------ Records

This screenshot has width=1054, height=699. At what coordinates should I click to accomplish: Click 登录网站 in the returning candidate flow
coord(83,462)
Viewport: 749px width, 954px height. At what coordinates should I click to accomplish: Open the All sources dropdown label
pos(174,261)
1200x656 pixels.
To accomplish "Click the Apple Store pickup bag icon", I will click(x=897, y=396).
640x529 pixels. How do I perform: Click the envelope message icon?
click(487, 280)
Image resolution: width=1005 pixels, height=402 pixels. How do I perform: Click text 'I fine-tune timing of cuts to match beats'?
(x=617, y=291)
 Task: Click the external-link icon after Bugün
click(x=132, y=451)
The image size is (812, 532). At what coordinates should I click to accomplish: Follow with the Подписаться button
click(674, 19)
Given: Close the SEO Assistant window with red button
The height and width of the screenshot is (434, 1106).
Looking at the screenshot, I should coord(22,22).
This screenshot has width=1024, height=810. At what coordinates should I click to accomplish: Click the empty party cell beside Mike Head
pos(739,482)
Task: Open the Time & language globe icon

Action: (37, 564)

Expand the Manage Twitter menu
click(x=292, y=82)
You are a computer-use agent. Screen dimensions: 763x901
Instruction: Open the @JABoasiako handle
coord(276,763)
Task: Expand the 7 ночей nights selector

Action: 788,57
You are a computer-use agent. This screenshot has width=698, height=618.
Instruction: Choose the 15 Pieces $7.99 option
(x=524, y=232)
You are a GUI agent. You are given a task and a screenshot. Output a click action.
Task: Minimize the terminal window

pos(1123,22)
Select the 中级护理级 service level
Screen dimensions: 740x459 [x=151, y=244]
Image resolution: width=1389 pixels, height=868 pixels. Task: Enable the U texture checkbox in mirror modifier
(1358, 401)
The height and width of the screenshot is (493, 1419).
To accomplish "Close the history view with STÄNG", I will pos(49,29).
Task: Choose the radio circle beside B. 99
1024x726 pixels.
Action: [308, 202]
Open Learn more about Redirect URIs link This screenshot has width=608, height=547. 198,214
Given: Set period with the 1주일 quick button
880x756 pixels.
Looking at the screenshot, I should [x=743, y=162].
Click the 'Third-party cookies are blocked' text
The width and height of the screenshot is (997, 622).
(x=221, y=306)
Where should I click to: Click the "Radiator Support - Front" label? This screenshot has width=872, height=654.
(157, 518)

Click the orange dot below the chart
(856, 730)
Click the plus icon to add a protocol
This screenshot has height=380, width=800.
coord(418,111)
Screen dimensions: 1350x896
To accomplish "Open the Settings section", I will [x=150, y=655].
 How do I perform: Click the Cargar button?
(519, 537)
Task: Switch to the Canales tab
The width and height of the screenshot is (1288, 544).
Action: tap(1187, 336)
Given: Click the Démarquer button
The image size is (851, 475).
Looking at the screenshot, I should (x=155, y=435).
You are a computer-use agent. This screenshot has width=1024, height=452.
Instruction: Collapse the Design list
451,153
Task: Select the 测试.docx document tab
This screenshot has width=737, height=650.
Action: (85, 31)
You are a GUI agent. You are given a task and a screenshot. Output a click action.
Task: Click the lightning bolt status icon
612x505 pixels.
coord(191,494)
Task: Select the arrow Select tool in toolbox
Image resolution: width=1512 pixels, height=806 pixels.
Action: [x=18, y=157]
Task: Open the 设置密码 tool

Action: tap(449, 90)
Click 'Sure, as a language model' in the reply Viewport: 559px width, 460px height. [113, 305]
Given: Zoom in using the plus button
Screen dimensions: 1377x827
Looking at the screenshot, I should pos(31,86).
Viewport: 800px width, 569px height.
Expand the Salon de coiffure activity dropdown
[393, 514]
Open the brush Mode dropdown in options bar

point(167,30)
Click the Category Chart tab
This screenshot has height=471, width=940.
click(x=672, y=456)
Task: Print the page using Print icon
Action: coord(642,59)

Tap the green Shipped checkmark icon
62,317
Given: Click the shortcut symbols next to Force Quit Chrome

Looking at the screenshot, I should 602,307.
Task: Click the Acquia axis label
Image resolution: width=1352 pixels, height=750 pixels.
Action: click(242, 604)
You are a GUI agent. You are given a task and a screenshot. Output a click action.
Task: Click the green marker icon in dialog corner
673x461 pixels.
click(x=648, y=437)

------------

* _What needs to be done_
Where the line containing "Task: Click the Acquia axis label" appears in the records above, begin copying and continue through the last line; copy each line exactly and include no others.

* _Your response_
Task: Click the Acquia axis label
Image resolution: width=1352 pixels, height=750 pixels.
Action: click(242, 604)
You are a GUI agent. You are given a task and a screenshot. Output a click action.
Task: Click the green marker icon in dialog corner
673x461 pixels.
click(x=648, y=437)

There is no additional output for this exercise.